3.2 温度驯化对不同组织抗氧化系统的影响驯化温度对红耳滑龟幼龟骨骼肌和心肌SOD活力的影响呈现相似规律,均以26℃最高,但26、32℃和36℃无显著差异,同时显著高于16℃和20℃;而肝脏以32℃最高,20、26℃和32℃无显著差异,但高于低温组(16℃)和高温组(36℃),说明不同组织细胞内的氧化胁迫程度有所不同,不同组织承受抗氧化胁迫的阈值可能也有所不同,肝脏作为排毒代谢的中心,其抗氧化损伤的能力强于肌肉组织。幼龟在36℃驯化下肝脏SOD活力明显下降,这与荒漠沙蜥不同,荒漠沙蜥在4、25℃和35℃条件下驯化15d,其肝脏组织中SOD活力随驯化温度的升高而增强[33]。水温会影响水生脊椎动物的抗氧化防御体系[52],一些慢性应激反应会引起氧自由基升高,机体可以通过提高抗氧化酶活力来清除氧自由基使机体适应环境[53]。爬行动物的代谢率和耗氧量随着环境温度的升高而增加[54],代谢速率加快会促进活性氧(ROS)的产生,从而对蛋白质、脂质和DNA等大分子物质产生氧化损伤,但ROS又会被SOD、CAT等抗氧化酶降解[55, 56]。在实验过程,发现36℃驯化组的幼龟部分个体肝脏变黑,36℃组SOD活力下降可能与持续过高温度对机体产生损伤有关。因为机体产生了大量的氧自由基,消耗了大量的SOD,而SOD表达供应来不及满足这一消耗,进而过剩的氧自由基可能又会对机体内蛋白质、核酸等进行攻击,导致细胞内氧化损伤加重,从而又导致酶活力下降。
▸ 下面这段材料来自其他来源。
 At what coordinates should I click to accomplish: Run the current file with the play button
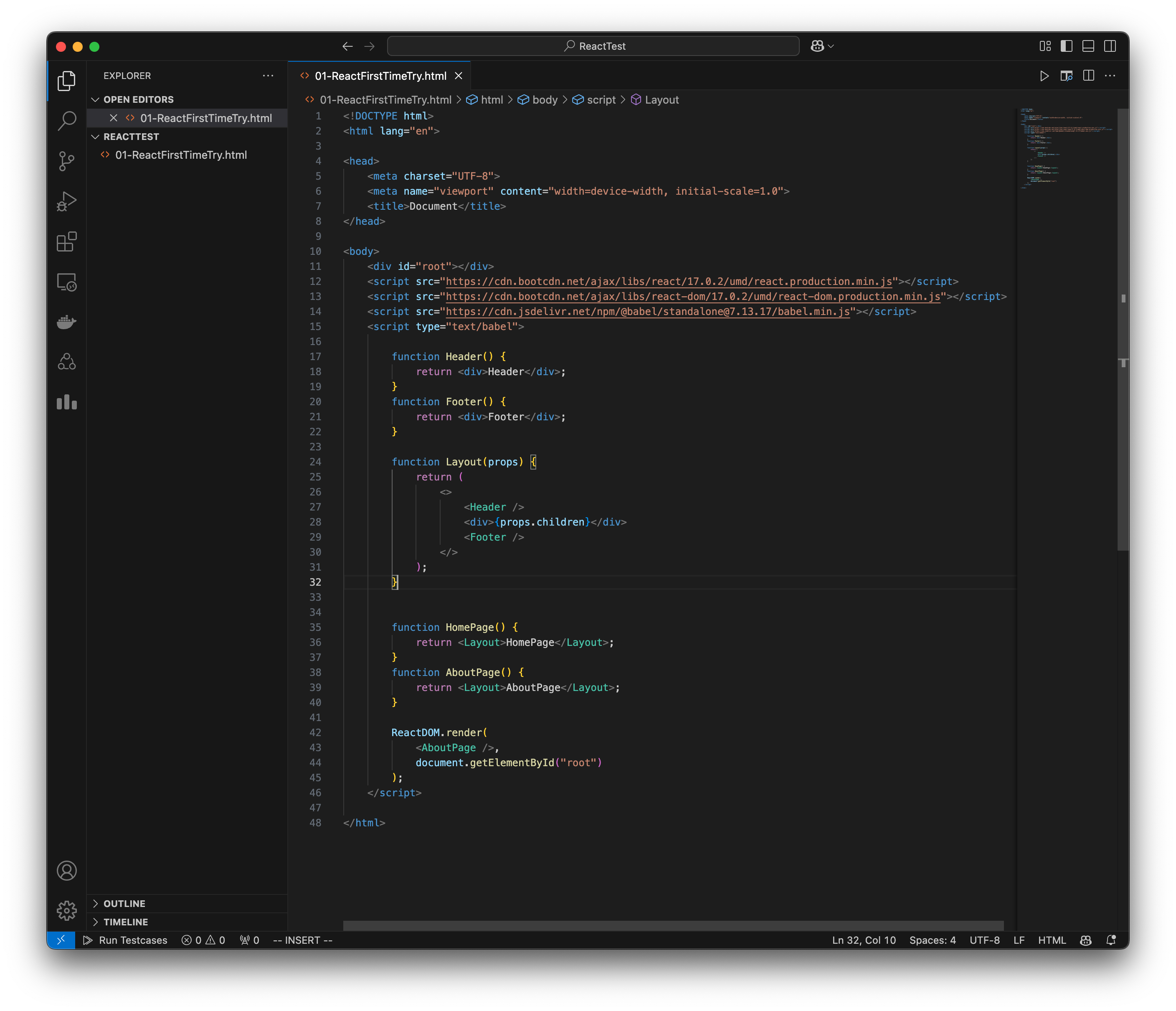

驯化温度对幼龟骨骼肌CAT活力无显著影响,而影响心肌和肝脏。CAT活力水平在肝脏中明显高于心肌和骨骼肌,这与肝脏中存在大量过氧化氢类氧化物有一定的关系[57]。在肝脏中,CAT活力呈先降低后升高的趋势,这与尼罗罗非鱼(Oreochromis niloticus)幼鱼肠道CAT活力的表现一致[58],而中华鲟(Acipenser sinensis)血液CAT活力随温度的升高而增大[56],刘汝建等[59]对卵形鲳鲹(Trachinotus ovatus)肝抗氧化酶酶活力的影响发现,32℃组的CAT活力低于18—29℃组。肝脏的抗氧化防御系统为应对长时间低温驯化胁迫可能存在着一个机制,SOD和CAT在肝脏中出现了分工,通过此消彼长的方式来清除活性氧自由基等有害物质,这种形式也许为机体抵抗长期逆境胁迫所做出的最优选择。
驯化温度对幼龟骨骼肌和心肌的MDA含量无显著影响,而显著影响肝脏,说明不同组织MDA含量表达存在差异。肝脏MDA含量呈现先升高后降低的趋势,在16—32℃的驯化温度范围之间,MDA的含量随驯化温度的升高而升高,而在36℃的情况下,出现了骤降。中华鲟血清MDA含量随温度的升高而升高[56],褐牙鲆(Paralichthys olivaceus)幼鱼肝脏MDA含量在低盐状态下高温组明显较高[60],大连养殖刺参(Apostichopus japonicus)在温度骤减和缓减时体腔液的MDA含量均呈现出先升后减[61]。MDA含量水平的高低反映了细胞膜脂质的过氧化反应的程度,MDA含量的高低可以代表机体或组织的氧化水平高低[62]。随着温度升高,幼龟肝脏内的脂质过氧化反应得到加强,但过高温度抑制了脂质的过氧化反应。
CAT活力和MDA含量在骨骼肌和心肌中均低于肝脏,且骨骼肌中的CAT活力和MDA含量不受驯化温度的影响,心肌中的MDA含量也不受驯化温度的影响,说明肝脏CAT活力和MDA含量受驯化温度的影响更为敏感。在肝脏中,CAT在消除自由基的过程中,可能比SOD具有明显的作用。
综上所述,在一定的驯化温度范围内红耳滑龟幼体的Tsel、CTMin和CTMax均会随着驯化温度的升高而向上漂变,符合越热越好假说;同时,能通过抗氧化机制有效防御由于外界因素变化而引起的伤害,而超出这一范围后,机体将受到损伤。